▶ **Dataset**

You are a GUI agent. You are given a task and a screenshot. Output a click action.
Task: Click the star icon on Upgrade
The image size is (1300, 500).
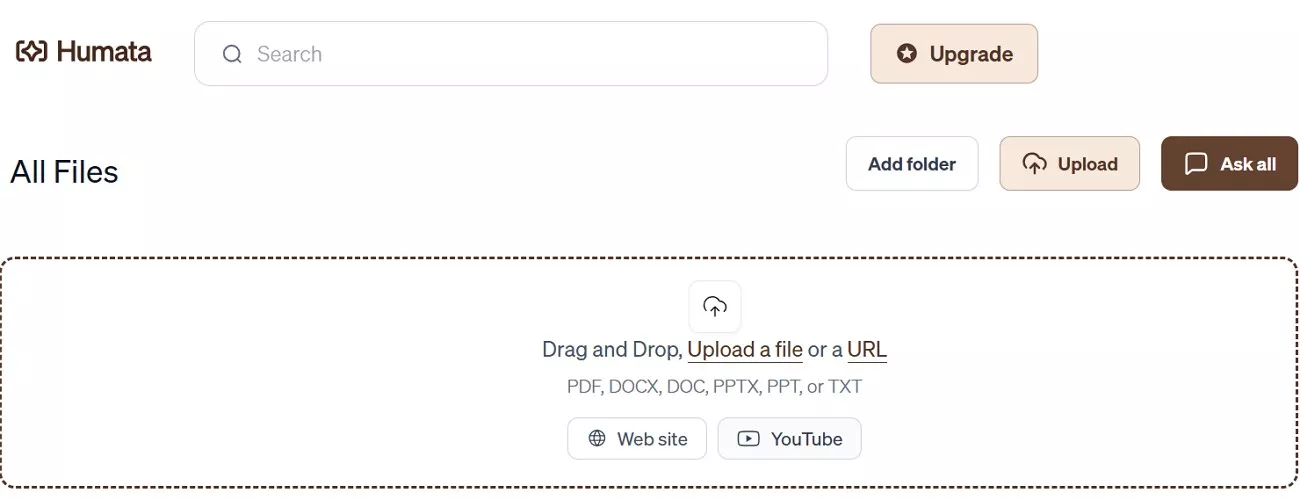click(x=907, y=54)
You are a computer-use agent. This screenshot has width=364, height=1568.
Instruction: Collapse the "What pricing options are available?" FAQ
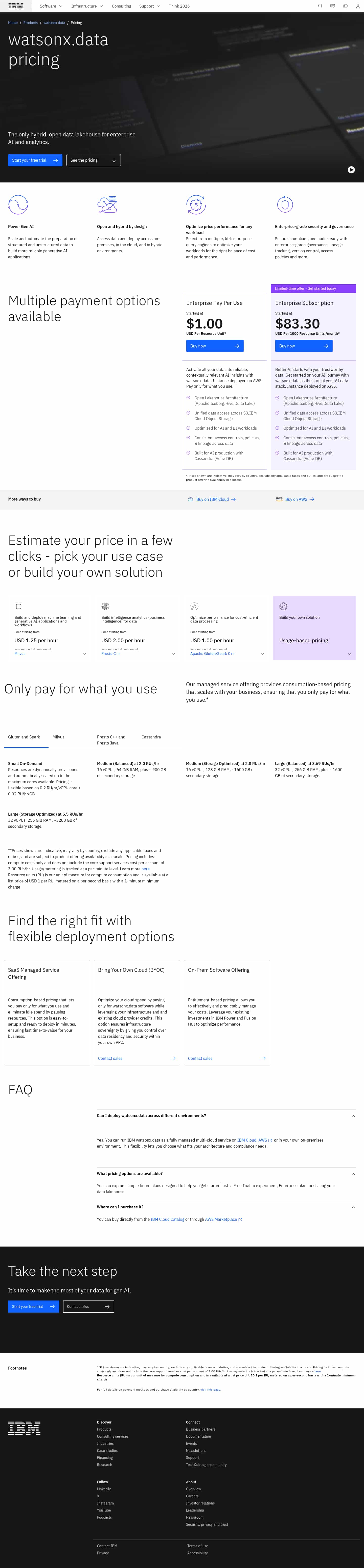pyautogui.click(x=353, y=1173)
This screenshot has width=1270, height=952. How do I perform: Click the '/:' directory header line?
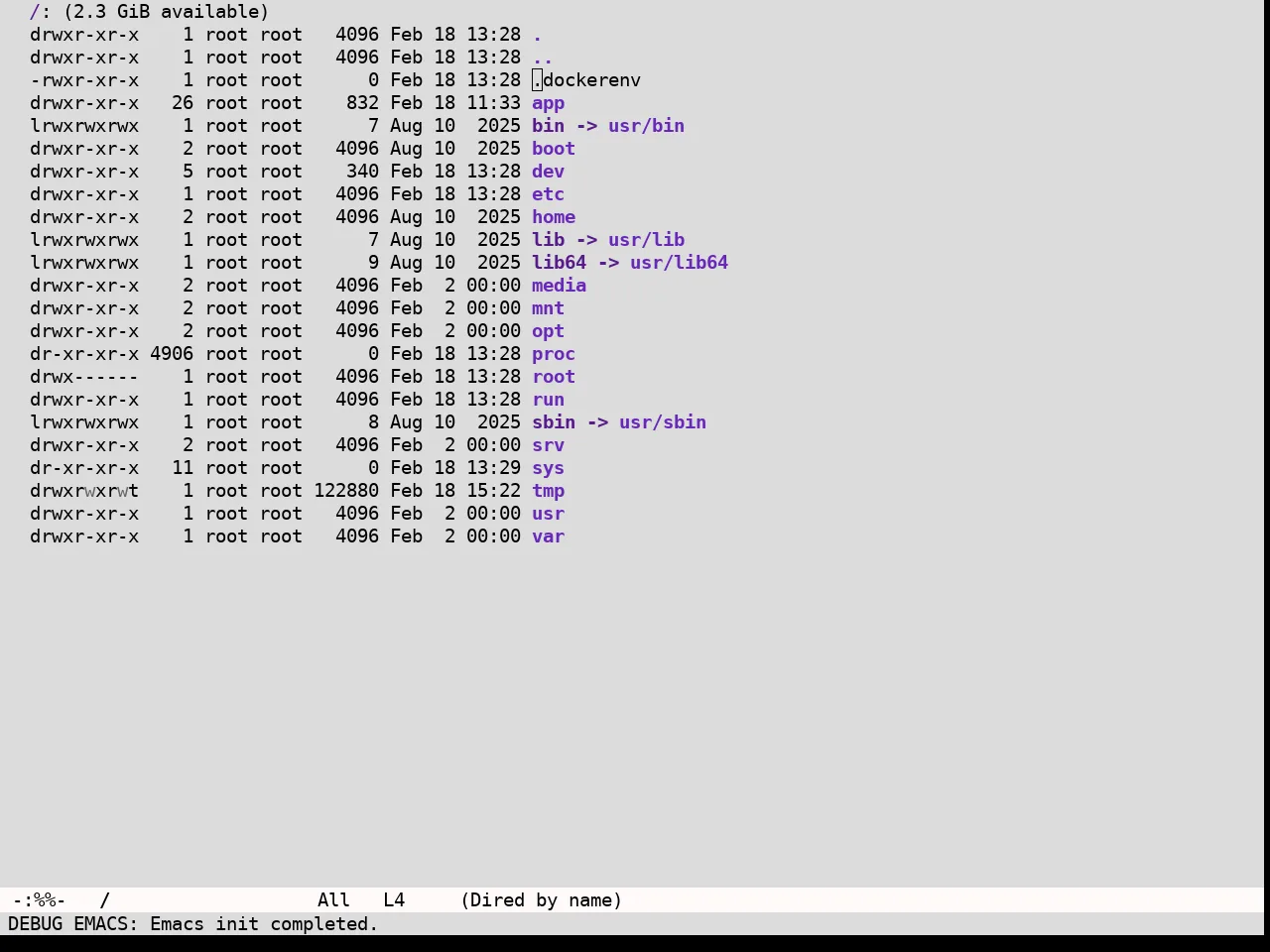click(149, 12)
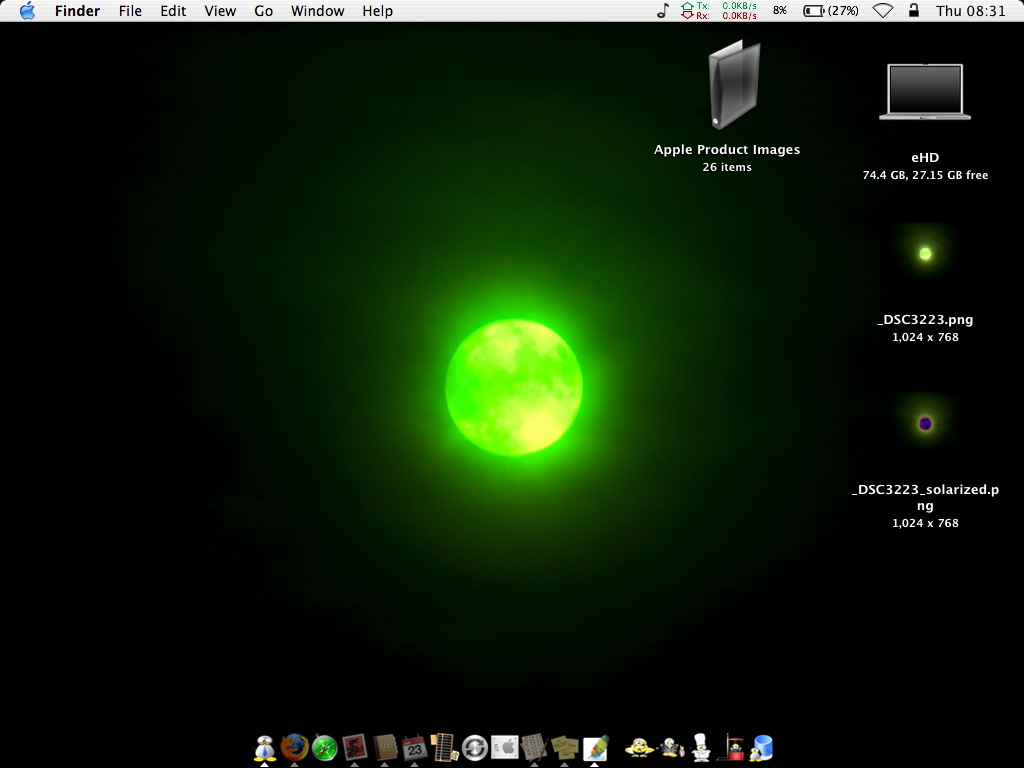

▶ **Work task**
Without the pictures, transcribe exactly the lines above from the one containing "The image size is (1300, 500)." through the last.

▶ **Solution to this task**
The image size is (1300, 500).
click(x=907, y=54)
You are a computer-use agent. This screenshot has width=364, height=1568.
Instruction: Collapse the "What pricing options are available?" FAQ
pyautogui.click(x=353, y=1173)
This screenshot has width=1270, height=952. How do I perform: Click the '/:' directory header line?
click(149, 12)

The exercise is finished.